# Matrix Factorization

### Recommender System

- data: how 'many users' have rated 'some movies'
- skill: predict how a user would rate an unrated movie.

如 N 個 users 對 M 部 movies 做評分 rating r.  
使用者:n 對 電影:m 的 評分:r

$$
\mathcal{D}_m = \Big\{ \big( \tilde{x}_n = (n), y_n = r_{nm} \big) \Big\}
$$

abstract feature $ \tilde{x}_n = (n) $ : 使用者只是一個編號ID, 如何從這樣的 [抽象特徵] 資料學習到偏好?

### Binary Vector Encoding of Categorical Feature

Categorical Features: 

- $ \tilde{x}_n = (n) $ : User IDs, such as 2412,5123,6872; 沒有特殊意義，只是個編號
- Blood Type: A, B, AB, O
- Programming Language: C, Golang, Java, Python, ...
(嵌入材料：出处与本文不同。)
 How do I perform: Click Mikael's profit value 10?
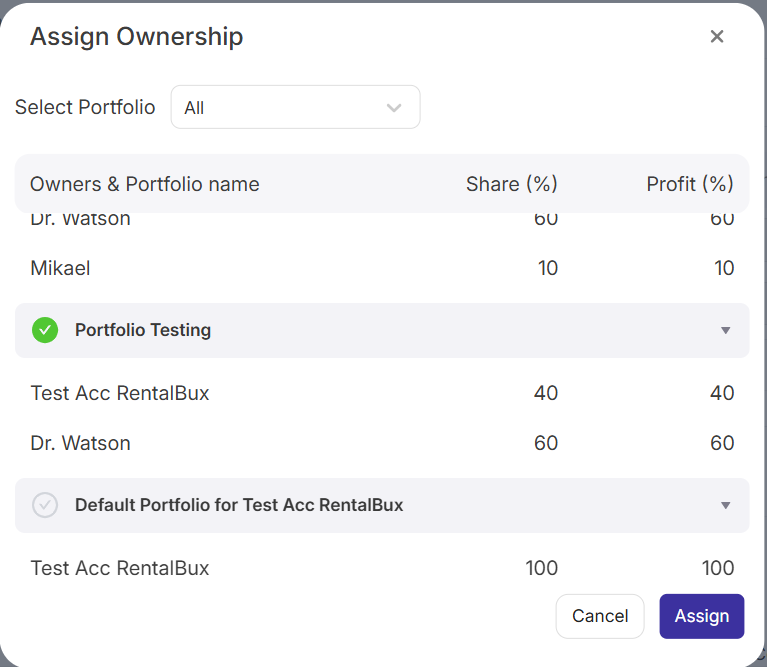click(723, 268)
Many ML model operate on numerical features

- linear models
- extended linear models such as NNet
- Decision Tree can operate on categorical feature.
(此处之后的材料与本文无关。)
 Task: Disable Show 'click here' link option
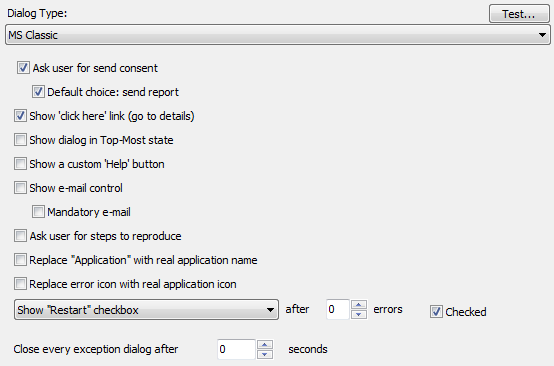(20, 116)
NEED: encoding (transform) **from categorical to numerical**

Binary Vector encoding:

$$
A = \begin{bmatrix} 1\\0\\0\\0 \end{bmatrix}, \ \ 
B = \begin{bmatrix} 0\\1\\0\\0 \end{bmatrix}, \ \ 
AB = \begin{bmatrix} 0\\0\\1\\0 \end{bmatrix}, \ \ 
O = \begin{bmatrix} 0\\0\\0\\1 \end{bmatrix}
$$

### Feature Extraction from Encoded Vector

$$
\mathcal{D}_m = \Big\{ \big( \tilde{x}_n = BinaryVectorEncoding(n), y_n = r_{nm} \big) \Big\}
$$

? 問號表示沒有評分

$$
\mathcal{D}_m = \Big\{ \big( \tilde{x}_n = BinaryVectorEncoding(n), y_n = 
\begin{bmatrix}
r_{n1} \\ ? \\ ? \\ r_{n4}  \\ r_{n5} \\ \vdots \\ r_{nM}
\end{bmatrix}
\big) \Big\}
$$

idea: try feature extraction using $ N-\tilde{d}-M $ NNet without all $ x_0^{(\mathcal{l})} $ (為了簡單起見忽略常數項)

因為 x 是只有一項為 1, 其他項為 0 的向量， NNet 中的 tanh 節點可以直接用 linear, 還是能夠表達單一 x項 的權重。
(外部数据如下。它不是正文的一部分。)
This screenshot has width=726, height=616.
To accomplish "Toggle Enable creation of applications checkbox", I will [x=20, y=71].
![img](imgs/c215-matrix-fact-nnet.png)

matrix $ V^T $ of size $ N \times \tilde{d} $

matrix $ W $ of size $ \tilde{d} \times M $

hypothesis: 

$ h(x) = W^T_{M \times \tilde{d}} \ V_{\tilde{d} \times N} \vec{x}_{N \times 1} $

per-user output:

$ h(x_n) = W^T v_n $, where $ v_n $ is n-th column of V, 因为 $ x_n $ 只有一個項是 1, 其他是 0.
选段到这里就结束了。